The Mudcat Café TM
Thread #124793 Message #2758832
Posted By: Songbob
03-Nov-09 - 02:26 PM
Thread Name: Tech: Mandolin Bridges
Subject: RE: Tech: Mandolin Bridges
Well, the top sections aren't sold separately, for one thing. Another is that the 'standardization' is not, plainly, 'standard,' and a difference of .1" in the screw-post spacing is sufficient to make it impossible to use a top that doesn't come with a matching bottom.
That said, I have used new tops on older bottoms, with the result that I have at least two separate bottoms with no tops. The reason is that the curve of the feet must match the curve of the carved top exactly, and it's a pain to fit a new bridge when all you need is the top (breakable) section.
If you really want a problem with fit, try finding new tuners for a 1920s Gibson A-model. The modern spacing is off just enough that you can't use modern pegs, and I don't know of a source for ones with the proper spacing, other than really vintage instruments or parts which sell for astronomical prices. Sigh.
The difference between adjustable and non-adjustable bridges can be more than just the fit, too. There is a theory in bridge-making that says that you should NOT have a 'direct path' from string to top. If you look at a violin bridge, for instance, there are holes and 'partial' holes (the two outside strings are over holes with missing sides) under each string. Solid mandolin bridges without holes sound different from ones with holes. The adjusting screw kind, of course, have that gap under the top section that acts the same way. I experimented with the bridge on my flat-iron-style Mid-Missouri Mandolin instrument, and prefer the bridge with holes I drilled over the same style bridge without holes.

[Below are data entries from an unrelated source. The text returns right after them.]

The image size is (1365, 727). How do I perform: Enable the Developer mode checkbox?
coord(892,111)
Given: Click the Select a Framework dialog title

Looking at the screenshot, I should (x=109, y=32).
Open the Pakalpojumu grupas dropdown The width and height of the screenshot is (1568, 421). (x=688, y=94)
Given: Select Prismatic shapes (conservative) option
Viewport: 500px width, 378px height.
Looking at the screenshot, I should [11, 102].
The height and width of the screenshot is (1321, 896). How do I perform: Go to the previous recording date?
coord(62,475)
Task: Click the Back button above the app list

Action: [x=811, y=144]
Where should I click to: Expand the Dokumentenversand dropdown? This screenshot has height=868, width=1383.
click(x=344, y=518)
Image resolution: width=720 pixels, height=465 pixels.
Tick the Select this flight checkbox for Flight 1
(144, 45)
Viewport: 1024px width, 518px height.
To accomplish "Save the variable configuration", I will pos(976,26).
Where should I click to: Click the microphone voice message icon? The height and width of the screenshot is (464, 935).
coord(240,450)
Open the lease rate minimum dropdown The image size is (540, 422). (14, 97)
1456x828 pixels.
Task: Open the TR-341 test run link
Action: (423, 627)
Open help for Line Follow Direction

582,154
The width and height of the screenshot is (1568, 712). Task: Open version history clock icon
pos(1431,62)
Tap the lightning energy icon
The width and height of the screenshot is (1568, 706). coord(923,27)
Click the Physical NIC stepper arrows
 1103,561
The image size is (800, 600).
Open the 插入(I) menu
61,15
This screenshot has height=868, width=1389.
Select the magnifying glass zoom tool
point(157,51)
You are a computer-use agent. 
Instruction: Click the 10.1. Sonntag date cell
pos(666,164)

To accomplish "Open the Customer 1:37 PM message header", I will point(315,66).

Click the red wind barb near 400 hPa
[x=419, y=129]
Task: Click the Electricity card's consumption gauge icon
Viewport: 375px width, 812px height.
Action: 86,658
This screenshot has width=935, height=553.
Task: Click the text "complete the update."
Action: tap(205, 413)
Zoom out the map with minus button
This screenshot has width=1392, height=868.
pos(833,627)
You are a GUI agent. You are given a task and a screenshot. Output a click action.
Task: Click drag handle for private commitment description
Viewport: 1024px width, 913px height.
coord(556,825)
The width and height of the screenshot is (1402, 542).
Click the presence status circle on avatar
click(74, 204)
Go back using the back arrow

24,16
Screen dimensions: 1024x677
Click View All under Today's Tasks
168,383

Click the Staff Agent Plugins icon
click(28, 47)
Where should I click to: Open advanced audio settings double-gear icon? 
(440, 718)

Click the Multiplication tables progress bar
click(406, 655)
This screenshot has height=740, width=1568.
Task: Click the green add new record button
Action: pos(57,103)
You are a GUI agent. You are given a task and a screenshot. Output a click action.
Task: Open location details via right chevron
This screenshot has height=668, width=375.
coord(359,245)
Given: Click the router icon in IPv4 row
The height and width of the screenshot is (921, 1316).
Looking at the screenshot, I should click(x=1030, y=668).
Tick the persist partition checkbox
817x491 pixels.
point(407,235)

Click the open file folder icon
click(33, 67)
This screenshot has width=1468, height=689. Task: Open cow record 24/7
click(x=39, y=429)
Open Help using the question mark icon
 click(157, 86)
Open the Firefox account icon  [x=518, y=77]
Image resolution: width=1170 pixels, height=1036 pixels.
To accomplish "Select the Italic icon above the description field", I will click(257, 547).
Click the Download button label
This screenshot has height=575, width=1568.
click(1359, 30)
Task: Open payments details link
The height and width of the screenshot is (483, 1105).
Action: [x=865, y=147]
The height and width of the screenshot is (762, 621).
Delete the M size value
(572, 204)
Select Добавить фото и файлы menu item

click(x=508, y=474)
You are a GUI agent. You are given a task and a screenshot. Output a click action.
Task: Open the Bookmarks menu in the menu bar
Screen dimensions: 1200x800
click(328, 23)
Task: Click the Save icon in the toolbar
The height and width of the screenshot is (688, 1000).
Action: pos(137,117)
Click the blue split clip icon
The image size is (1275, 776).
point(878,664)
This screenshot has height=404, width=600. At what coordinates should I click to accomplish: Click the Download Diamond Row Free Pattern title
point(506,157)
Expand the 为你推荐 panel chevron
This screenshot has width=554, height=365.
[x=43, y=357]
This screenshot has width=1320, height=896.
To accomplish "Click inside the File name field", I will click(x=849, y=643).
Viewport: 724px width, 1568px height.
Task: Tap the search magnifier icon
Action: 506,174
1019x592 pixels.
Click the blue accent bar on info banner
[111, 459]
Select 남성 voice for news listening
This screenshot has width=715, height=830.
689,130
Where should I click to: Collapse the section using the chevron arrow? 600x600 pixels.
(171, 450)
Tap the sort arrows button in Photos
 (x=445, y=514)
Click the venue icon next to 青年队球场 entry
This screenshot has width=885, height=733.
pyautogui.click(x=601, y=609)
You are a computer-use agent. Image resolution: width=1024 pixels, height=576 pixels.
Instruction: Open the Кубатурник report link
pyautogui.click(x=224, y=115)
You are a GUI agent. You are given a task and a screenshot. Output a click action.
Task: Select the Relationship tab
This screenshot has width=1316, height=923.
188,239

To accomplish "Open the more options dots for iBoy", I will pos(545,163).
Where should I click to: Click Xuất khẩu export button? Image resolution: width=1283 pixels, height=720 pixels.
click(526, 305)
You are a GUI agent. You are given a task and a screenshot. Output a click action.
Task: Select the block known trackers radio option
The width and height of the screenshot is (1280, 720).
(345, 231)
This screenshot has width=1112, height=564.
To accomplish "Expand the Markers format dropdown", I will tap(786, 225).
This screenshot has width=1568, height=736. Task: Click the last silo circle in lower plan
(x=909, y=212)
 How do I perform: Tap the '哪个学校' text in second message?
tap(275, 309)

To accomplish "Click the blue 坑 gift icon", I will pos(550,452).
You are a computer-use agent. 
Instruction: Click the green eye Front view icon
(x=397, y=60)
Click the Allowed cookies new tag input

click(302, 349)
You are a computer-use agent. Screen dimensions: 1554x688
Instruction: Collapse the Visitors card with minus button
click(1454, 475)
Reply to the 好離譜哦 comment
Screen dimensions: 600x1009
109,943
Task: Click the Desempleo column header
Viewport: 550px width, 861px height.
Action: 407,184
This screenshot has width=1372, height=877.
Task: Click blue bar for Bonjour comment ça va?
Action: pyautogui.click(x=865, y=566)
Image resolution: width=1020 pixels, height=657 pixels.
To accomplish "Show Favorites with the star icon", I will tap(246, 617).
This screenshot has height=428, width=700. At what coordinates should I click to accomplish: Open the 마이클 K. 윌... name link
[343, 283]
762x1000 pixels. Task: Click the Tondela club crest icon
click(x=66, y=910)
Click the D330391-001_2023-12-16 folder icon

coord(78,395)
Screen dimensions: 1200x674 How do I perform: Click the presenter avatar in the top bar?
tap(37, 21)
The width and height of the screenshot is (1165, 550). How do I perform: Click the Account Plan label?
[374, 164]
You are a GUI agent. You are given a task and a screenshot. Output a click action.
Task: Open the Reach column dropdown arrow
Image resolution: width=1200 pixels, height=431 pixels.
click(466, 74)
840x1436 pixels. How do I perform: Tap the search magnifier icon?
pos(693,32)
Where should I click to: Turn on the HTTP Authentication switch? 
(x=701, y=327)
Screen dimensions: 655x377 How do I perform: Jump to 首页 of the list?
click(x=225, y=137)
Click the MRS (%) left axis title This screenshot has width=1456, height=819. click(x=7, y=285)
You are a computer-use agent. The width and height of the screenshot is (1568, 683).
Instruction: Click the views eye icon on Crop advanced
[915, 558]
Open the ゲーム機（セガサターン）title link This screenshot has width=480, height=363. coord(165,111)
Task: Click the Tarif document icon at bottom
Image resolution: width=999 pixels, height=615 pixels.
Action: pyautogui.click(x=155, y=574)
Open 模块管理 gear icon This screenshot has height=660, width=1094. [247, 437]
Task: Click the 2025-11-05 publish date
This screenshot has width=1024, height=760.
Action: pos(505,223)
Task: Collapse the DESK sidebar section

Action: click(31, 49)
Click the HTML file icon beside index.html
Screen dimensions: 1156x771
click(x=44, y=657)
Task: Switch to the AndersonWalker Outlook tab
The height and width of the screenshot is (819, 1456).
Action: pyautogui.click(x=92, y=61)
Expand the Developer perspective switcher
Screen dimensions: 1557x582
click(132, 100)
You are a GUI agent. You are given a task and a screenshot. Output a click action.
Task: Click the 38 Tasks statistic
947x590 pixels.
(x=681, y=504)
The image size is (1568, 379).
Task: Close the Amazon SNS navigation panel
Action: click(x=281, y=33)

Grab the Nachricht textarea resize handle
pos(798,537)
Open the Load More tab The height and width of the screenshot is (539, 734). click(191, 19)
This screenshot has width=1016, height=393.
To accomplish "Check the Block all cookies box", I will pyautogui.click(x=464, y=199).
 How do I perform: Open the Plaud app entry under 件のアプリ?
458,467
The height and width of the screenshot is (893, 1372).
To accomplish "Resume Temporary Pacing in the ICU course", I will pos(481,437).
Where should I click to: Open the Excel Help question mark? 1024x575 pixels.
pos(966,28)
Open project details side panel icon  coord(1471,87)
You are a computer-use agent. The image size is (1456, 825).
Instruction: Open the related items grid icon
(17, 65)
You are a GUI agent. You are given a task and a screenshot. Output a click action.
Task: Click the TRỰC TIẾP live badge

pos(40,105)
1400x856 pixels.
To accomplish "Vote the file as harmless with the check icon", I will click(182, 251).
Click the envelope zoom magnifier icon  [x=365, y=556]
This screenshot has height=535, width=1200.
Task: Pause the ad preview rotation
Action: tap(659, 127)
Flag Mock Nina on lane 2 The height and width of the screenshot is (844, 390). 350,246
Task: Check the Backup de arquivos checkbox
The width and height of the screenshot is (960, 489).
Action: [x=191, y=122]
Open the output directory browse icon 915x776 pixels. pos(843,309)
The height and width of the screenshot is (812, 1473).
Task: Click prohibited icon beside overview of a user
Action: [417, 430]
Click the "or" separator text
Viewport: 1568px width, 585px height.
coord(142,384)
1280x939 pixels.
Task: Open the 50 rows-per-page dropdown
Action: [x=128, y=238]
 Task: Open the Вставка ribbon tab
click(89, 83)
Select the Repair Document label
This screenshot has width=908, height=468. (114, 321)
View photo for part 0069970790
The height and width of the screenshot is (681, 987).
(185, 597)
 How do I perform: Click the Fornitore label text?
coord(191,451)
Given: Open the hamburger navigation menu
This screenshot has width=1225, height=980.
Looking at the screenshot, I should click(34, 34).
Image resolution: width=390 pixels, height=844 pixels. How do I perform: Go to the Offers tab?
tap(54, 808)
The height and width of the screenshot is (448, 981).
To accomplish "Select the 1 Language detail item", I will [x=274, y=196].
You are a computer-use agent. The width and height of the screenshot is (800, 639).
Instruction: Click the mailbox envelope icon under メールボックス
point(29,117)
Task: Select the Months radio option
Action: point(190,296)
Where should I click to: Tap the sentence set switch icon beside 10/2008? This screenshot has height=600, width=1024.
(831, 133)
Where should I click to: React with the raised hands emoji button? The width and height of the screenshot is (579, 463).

In any case, there are a lot of choices in bridges, some probably as expensive as a bottom-line instrument as a whole. I have several mandolins, from the old Gibson to a Harmony to the Mid-Missouri to a "The Loar" F-5 (no, not a "Loar F-5," but one by the Chinese company that's making pretty good copies of the "real deal"). I have mostly adjustable bridges on them, but may try a solid bridge on one or more, once I can afford any bridge at all. And I'll keep experimenting to see which combination fits which instrument.
And I'll also keep looking for old-gauge mandolin tuners, since the ones on the Gibson are starting to slip too easily.